In the words of Madina Mousa: “I could not stay idle in the face of hardship, I became a Protection Specialist empowering other Syrian refugee women and girls.”

Date: Tuesday, March 26, 2019

Madina Mousa, Syrian refugee and Protection Supervisor at the Women’s Empowerment Organization (WEO) in Iraq. Photo: UN Women/ Said Elmobasher

Madina Mousa is a Syrian refugee who fled the war in Syria with her family and now lives in Kawergosk Refugee Camp in the Kurdistan Region of Iraq since 2013. She started her career as a volunteer to help other refugees and is now a Protection Supervisor at the Women’s Empowerment Organization (WEO). WEO is working in partnership with UN Women on the Regional Programme “Strengthening the Resilience of Syrian Women and Girls and Host Communities in Iraq, Jordan and Turkey”, funded by the European Union under the EU Regional Trust Fund in Response to the Syrian Crisis (the EU MADAD Fund).

I had just finished my final exams at the Faculty of History when the war reached our city in Northern Syria, destroying our dreams and plans for the future. My family and I had to flee, leaving everything behind. We crossed the border into Iraq to seek safety in the Baserma Refugee Camp, along with thousands of other refugees.

The situation in the camp when we first arrived was terrible. The misery of displacement was daunting. But I wanted to help my family and those around me. I could not stay idle in the face of hardship.

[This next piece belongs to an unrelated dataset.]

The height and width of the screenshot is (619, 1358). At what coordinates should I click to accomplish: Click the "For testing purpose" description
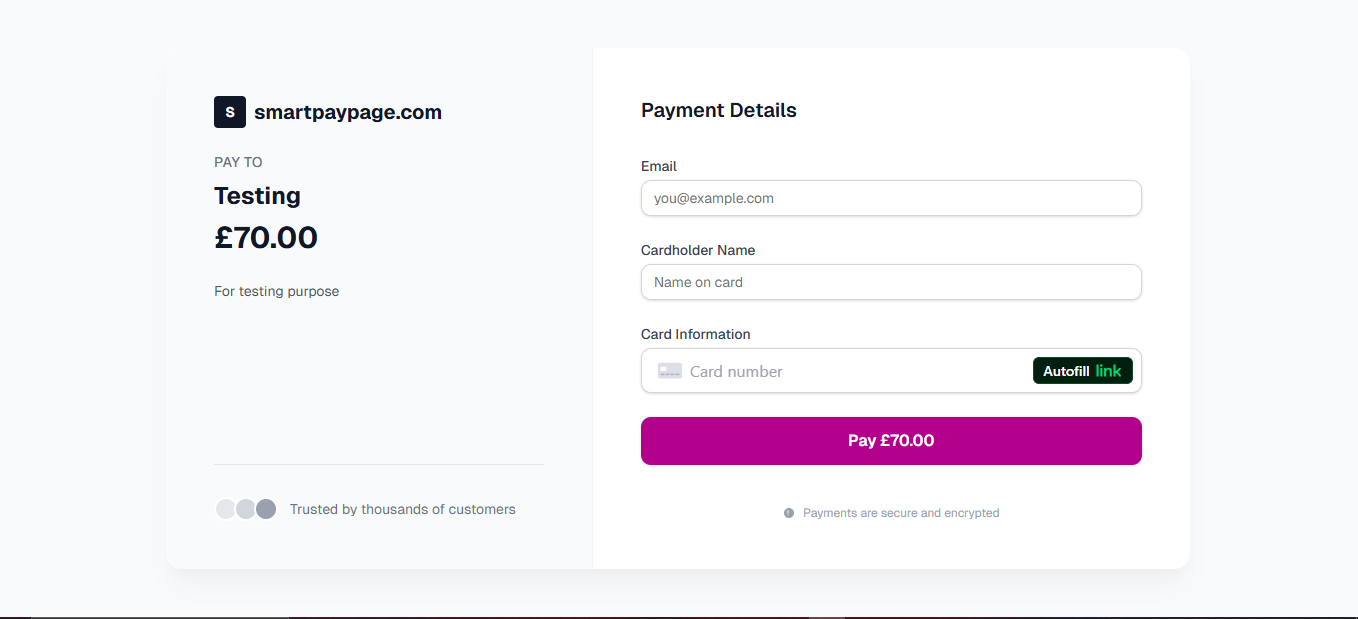click(x=277, y=291)
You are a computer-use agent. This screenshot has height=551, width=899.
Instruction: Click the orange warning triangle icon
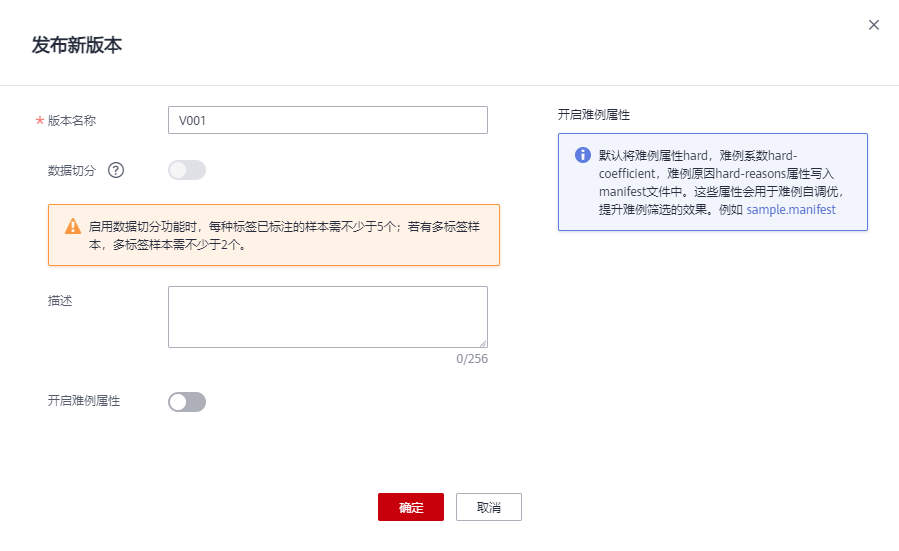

I had to do something. I started looking for volunteer work with local and international organizations, which came to the area to help refugees. Having left behind our documents, I had no proof of my education level which made my quest for work very difficult. Finally, the Women’s Empowerment Organization (WEO) accepted me as a volunteer on the basis of a student ID card that I had brought with me.

I started volunteering at WEO in 2013 along with 179 other people, both men and women. We underwent trainings on different issues that help to empower women, including psychological and legal support as well as livelihood and work opportunities. The overall objective was to alleviate the hardship of displacement on women and their families. After two months as a volunteer, I was very lucky to be selected along with 19 other women and men to work as staff members at WEO. I became a social researcher and started conducting regular visits in the Kawergosk Camp where I also live with my family. Being part of the refugee community facilitated my work. I listened to women speaking about their lives as refugees, and the problems and challenges they face on a daily basis. Their suffering increased my motivation and determination to help them overcome obstacles and improve their lives. I reported the findings of my visits to my colleagues at WEO to guide our operations in responding to their most urgent needs.

Three months later, I became a women’s empowerment lecturer, talking to the camp’s residents about how women can empower themselves to cope better with displacement through training and work opportunities as well as psychological and legal aid.

Thanks to the project “Strengthening the Resilience of Syrian Women, IDPs and Host Community in Iraq,” which is supported by UN Women and funded by the EU Regional Trust Fund in Response to the Syrian Crisis 'Madad', I became a trainer of trainers on women’s empowerment and gender-based violence in the Baserma and Kawergosk Refugee Camps in the Kurdistan Region of Iraq. I ran several projects, ranging from sewing courses to advocacy against gender-based violence.

I have been a Protection Supervisor since 2016, focusing on gender-based violence, early marriage and child protection. My team and I are now always present in the camps speaking to both its residents and managers. One of the major protection issues facing girls in the camp is early marriage which has been aggravated by war and displacement. For economic and security reasons, many families choose to marry off their daughter at a young age. Our specialists work hard to inform the camp’s residents of the negative medical, legal and psychological impact of early marriages on girls and their families. 

Because we want our work to be driven by the needs of the refugees and displaced, we have created a suggestion box. For example, based on suggestions we received, we launched a campaign to combat violence against women, bringing men and women together. We have changed the way we deliver our training in accordance with the context and what people need.

We offer training courses on the basis of wishes expressed by the women themselves. We listen to them to know what they want. For example, one Syrian woman told me that she had always dreamt of becoming a tailor. We helped her get training and buy a sewing machine and she is now a tailor.

Being able to access training and jobs helps many refugee women to deal with many of the challenges they face and to improve their status in their families and community as a whole. This has made some refugee men come to us to ask for more courses like this for their female relatives, especially because many of them are unable to get jobs to support their families. To help more women follow our trainings and livelihoods programmes, we have created a children’s day care center run by our staff.

So far, through the Madad programme, our center has helped over 1,100 women with physiological and legal support as well as training and work opportunities. The skills that women learn through our programmes are life skills that not only empower them to cope with the hardships of displacement, but also to rebuild their lives and country when they eventually return.

The regional programme “Strengthening the Resilience of Syrian Women and Girls and Host Communities in Iraq, Jordan and Turkey” is funded by the European Union Regional Trust Fund in Response to the Syrian Crisis.